[Collection entries]
= = =

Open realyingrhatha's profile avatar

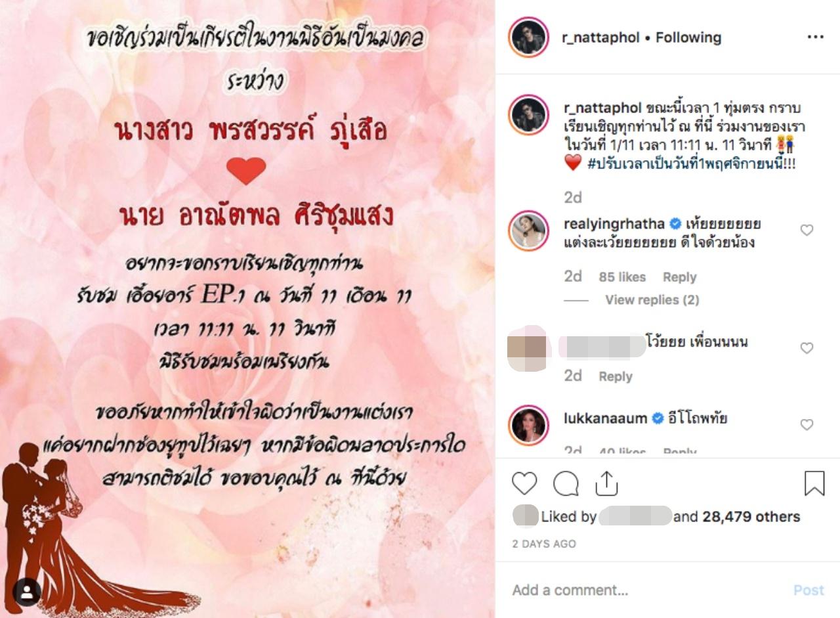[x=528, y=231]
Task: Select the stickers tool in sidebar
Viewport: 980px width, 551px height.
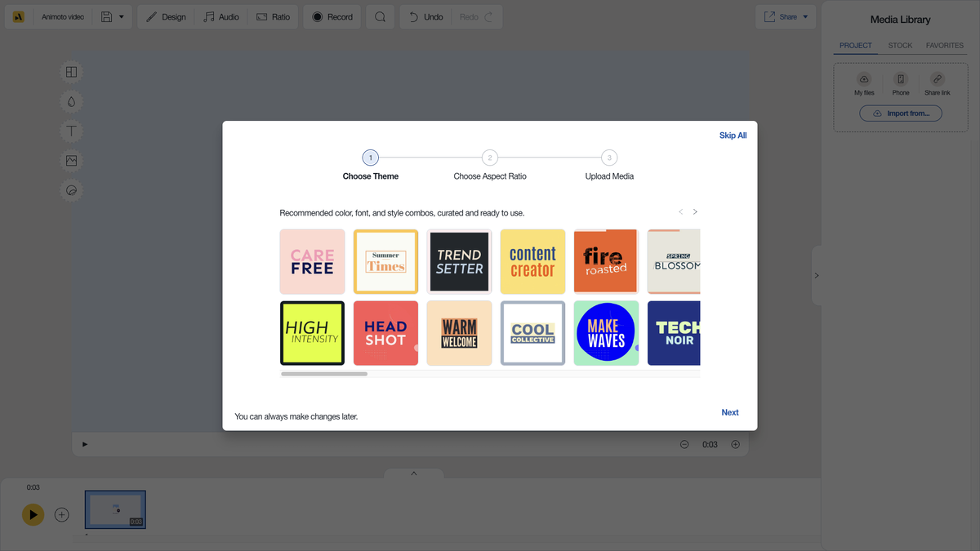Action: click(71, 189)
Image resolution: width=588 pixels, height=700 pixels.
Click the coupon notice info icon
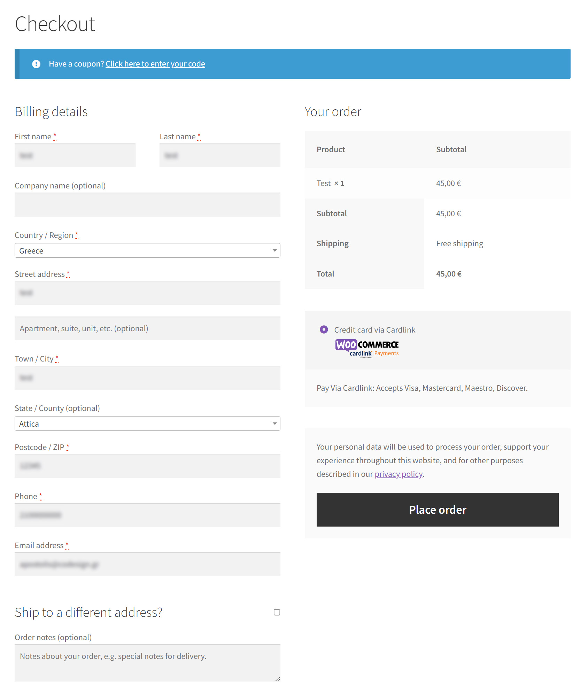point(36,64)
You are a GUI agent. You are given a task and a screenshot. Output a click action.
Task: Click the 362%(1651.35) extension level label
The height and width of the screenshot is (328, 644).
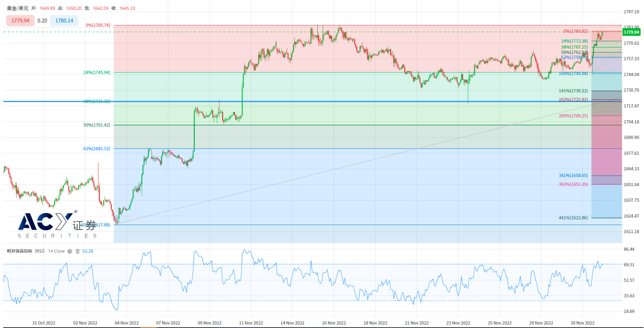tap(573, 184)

= = =

### Work to complete:
Return every record exactly. Pictures stay out.

### Solution to this task:
Open realyingrhatha's profile avatar

[x=528, y=231]
Task: Select the stickers tool in sidebar
Viewport: 980px width, 551px height.
Action: click(71, 189)
Image resolution: width=588 pixels, height=700 pixels.
Click the coupon notice info icon
point(36,64)
You are a GUI agent. You are given a task and a screenshot. Output a click action.
Task: Click the 362%(1651.35) extension level label
The height and width of the screenshot is (328, 644).
tap(573, 184)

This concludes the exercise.